>>>>>

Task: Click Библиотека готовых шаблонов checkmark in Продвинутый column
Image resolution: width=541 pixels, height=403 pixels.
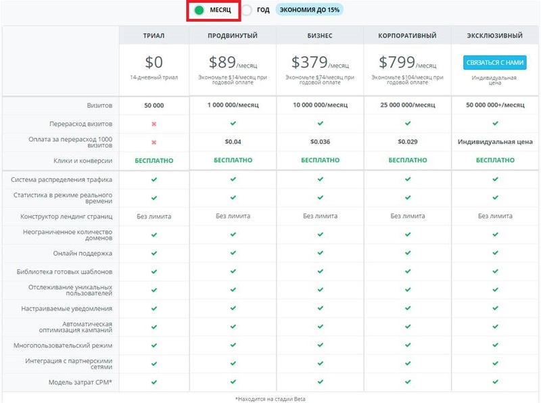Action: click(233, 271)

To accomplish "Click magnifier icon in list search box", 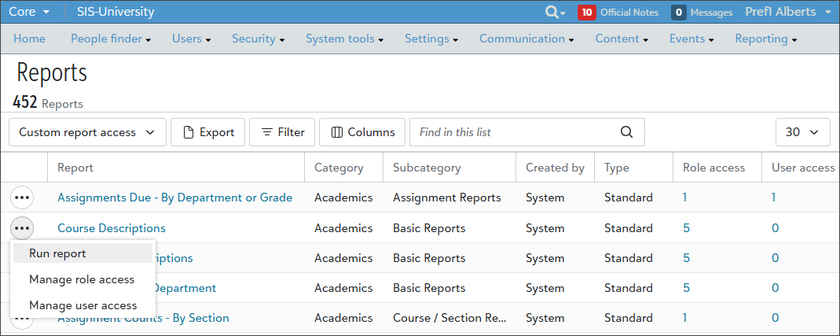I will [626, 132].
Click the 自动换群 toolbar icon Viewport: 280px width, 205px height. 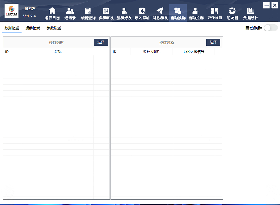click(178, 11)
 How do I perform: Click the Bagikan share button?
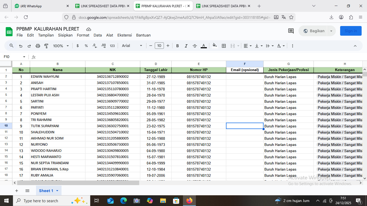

<<<<<
>>>>>

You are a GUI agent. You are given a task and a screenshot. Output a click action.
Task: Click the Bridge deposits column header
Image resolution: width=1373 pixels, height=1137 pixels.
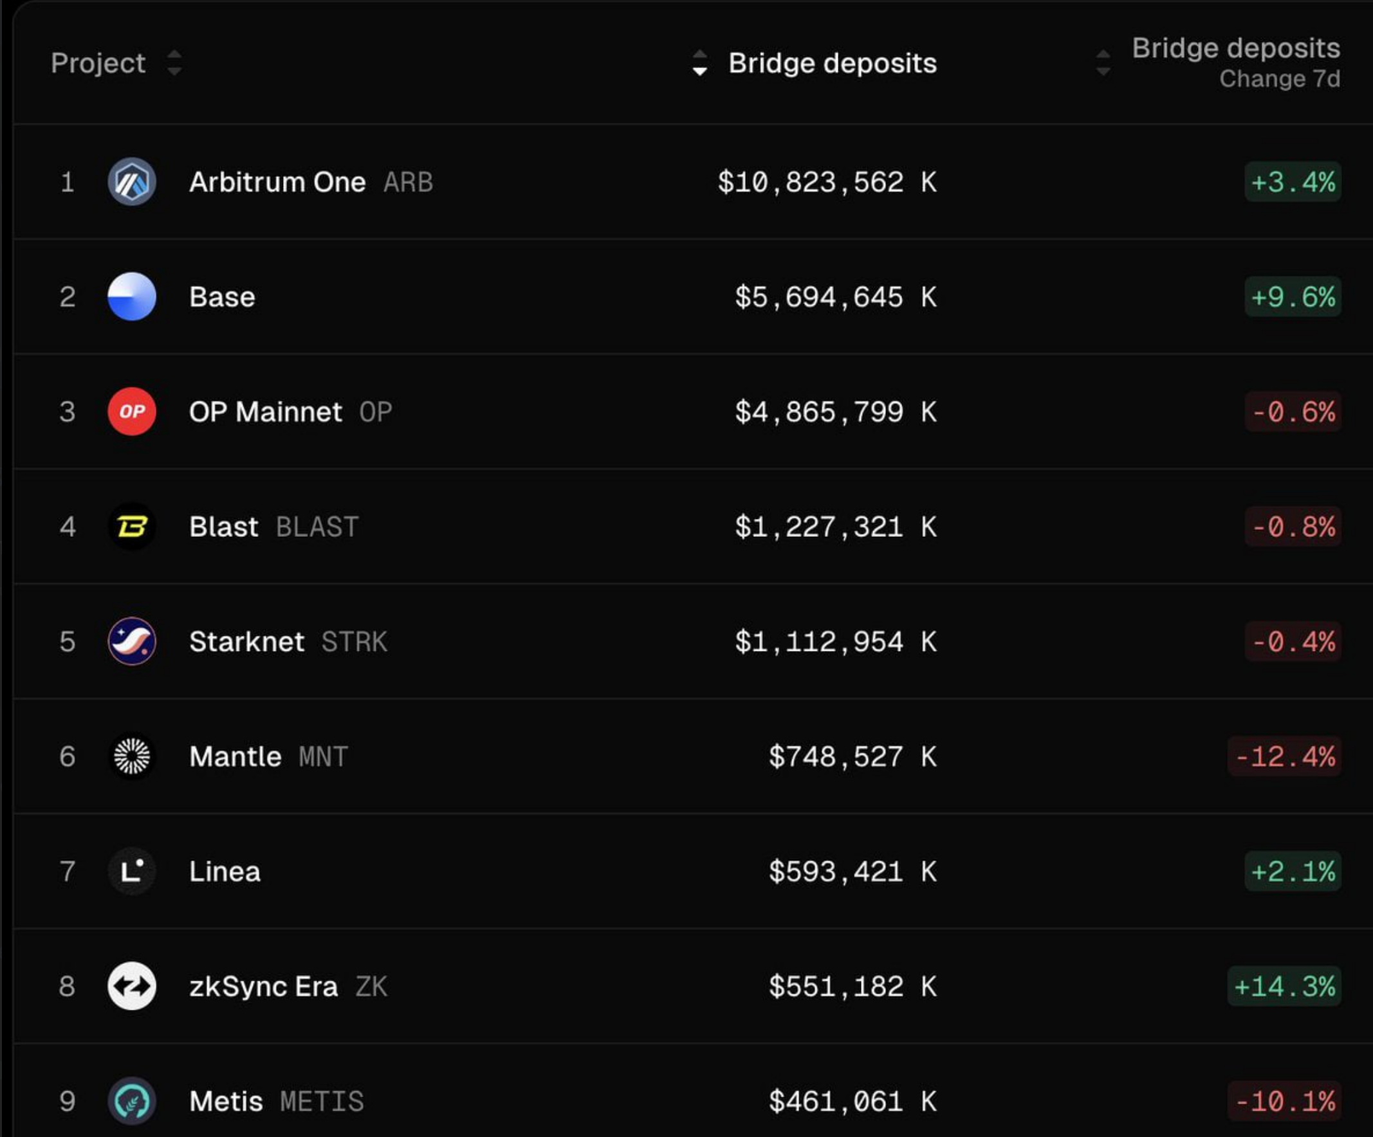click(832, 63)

<<<<<

## WHAT IS EXPECTED
Examine the entries and say how many of their lines hold the word "column". No other words should accompany the number.

## RESULT BELOW
2